There’s no doubt that on-campus apartment-style housing is popular.

Senior Francesca Bragan said, “I know I love living in the apartments because of the independence it gives me.”

Bragan went on to add that she feels “like it’s an intermediary between the real world and college.”

The Call Dibs program, now in its second year, allows students to sign up in the fall for on-campus apartments in the Gables or Woodsides. In the past students have been forced to wait until spring semester. Assistant Director of the UNH Department of Housing Victoria Wilson suggests that this program was created to fill a need.

(The Housing Department) rolled out the ‘Call Dibs’ system for the apartment selection process,” she said, “(because they) were aware that many students were…ready, even this early in the semester, to make a commitment to on-campus apartments for the next academic year…. (They) wanted to make sure our offerings were also available for students to choose as soon as they were ready.”

The sudden change in selection of apartment-style housing is a little intimidating to some.

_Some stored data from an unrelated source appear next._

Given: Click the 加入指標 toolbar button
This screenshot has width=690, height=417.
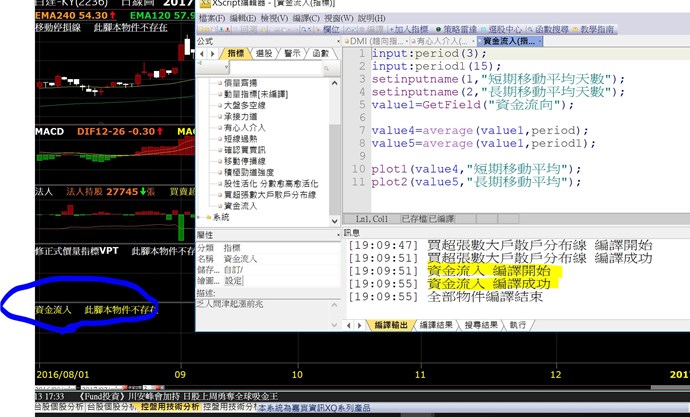Looking at the screenshot, I should click(x=409, y=30).
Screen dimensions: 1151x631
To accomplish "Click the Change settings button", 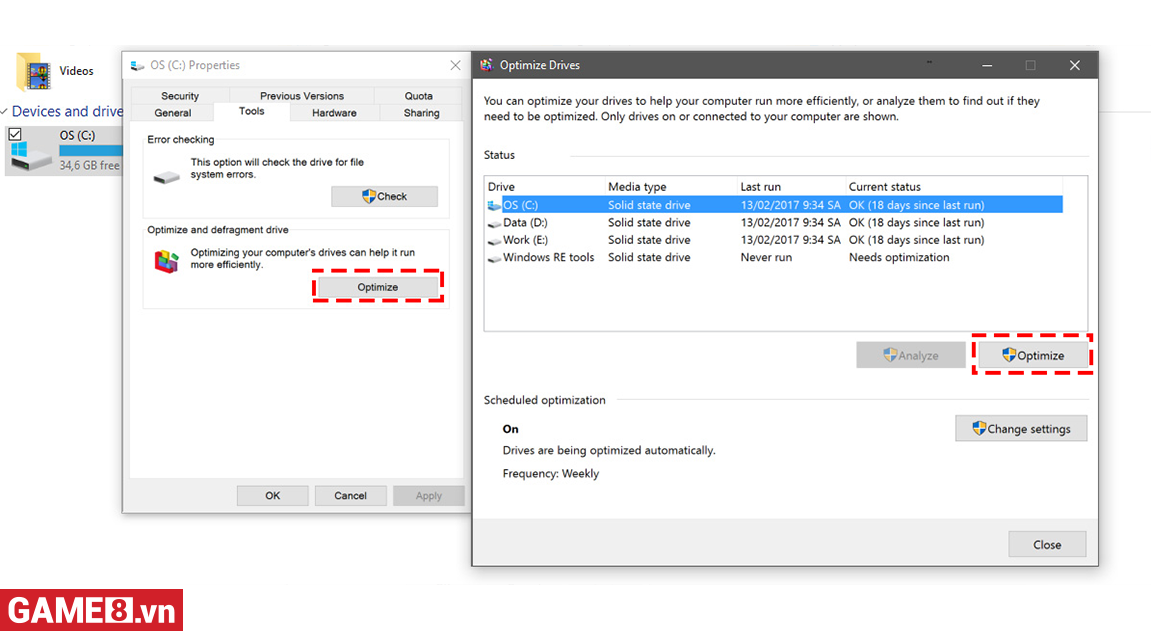I will (x=1020, y=429).
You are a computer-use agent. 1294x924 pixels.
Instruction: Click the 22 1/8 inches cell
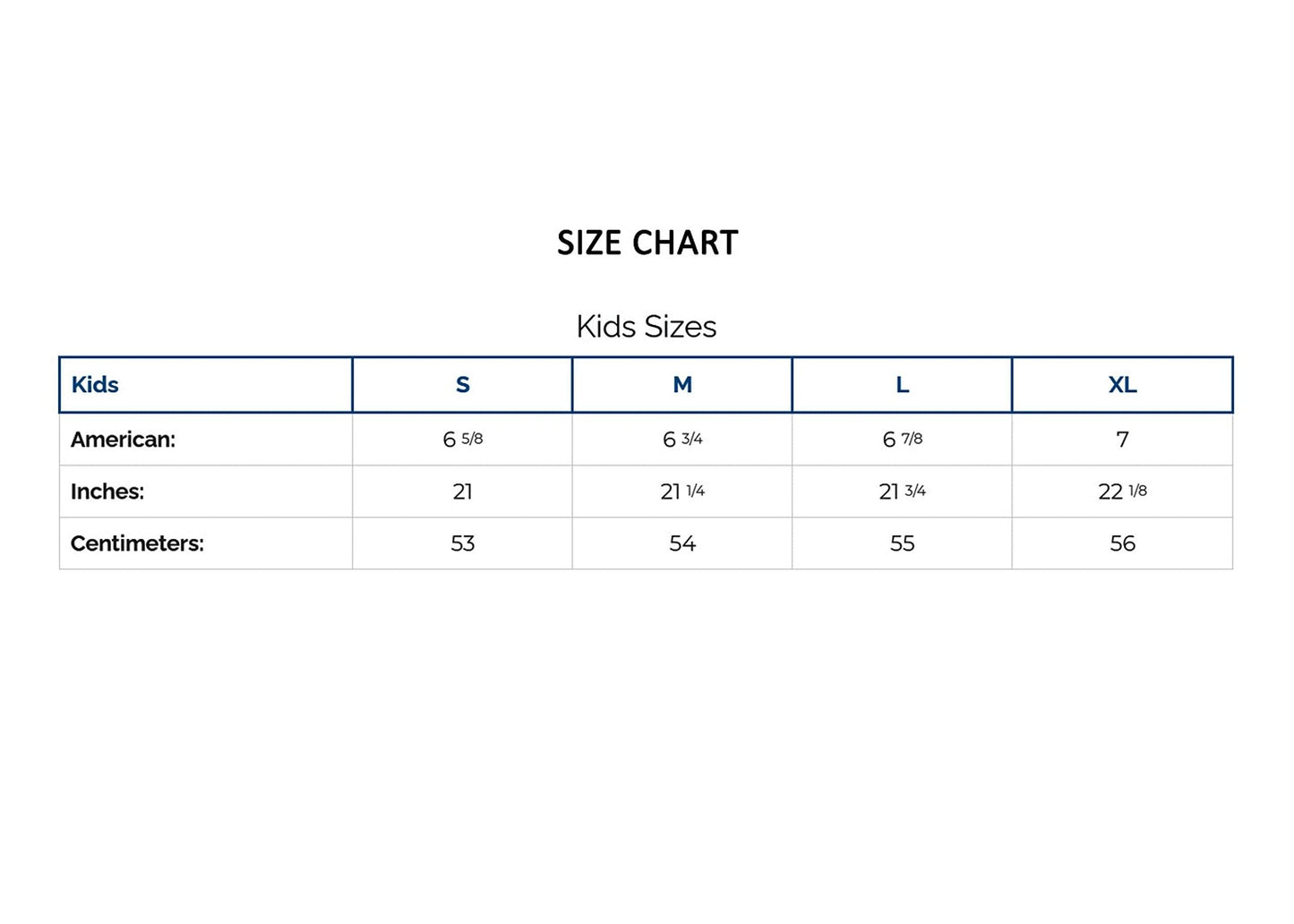point(1122,492)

Wilson added, “Any apartments not selected during Call Dibs this fall will be available along with all residence hall spaces during the online sign-up process which will still be around February.”

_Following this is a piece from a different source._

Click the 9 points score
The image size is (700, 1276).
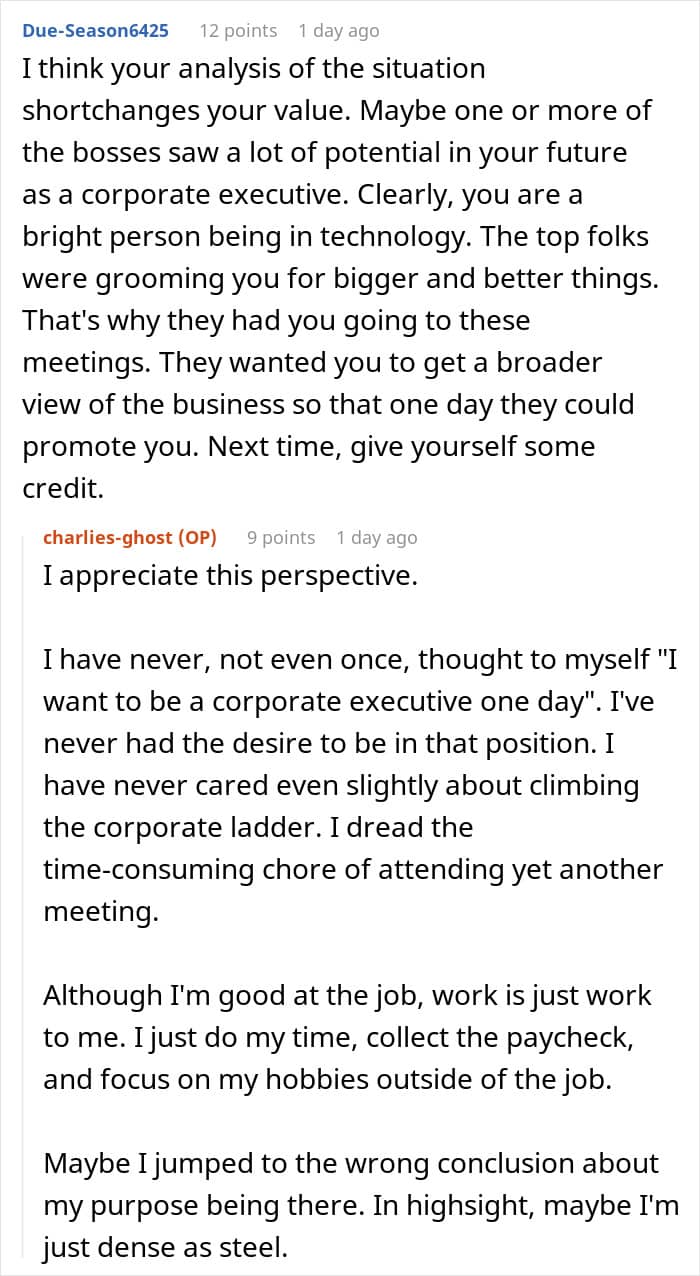pos(281,537)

One housing group last year, headed by Amanda Gilmore, signed up for a Gables apartment through the Call Dibs program. Before spring semester one of the roommates had left UNH indefinitely, so during the regular sign-up time another student filled the empty slot. The group was then able to sign up when they were ready, keep their room slot and include a random roommate when the original dropped out.

On the other hand, Francesca Bragan’s group did not sign up through the Call Dibs program. She wishes they had. They had originally been looking for a smaller room size so they wouldn’t need to live with a fourth and outside person. By the time that they signed up in the spring, though, all the smaller style apartments were no longer available. Luckily their fourth turned out to be a mutual friend.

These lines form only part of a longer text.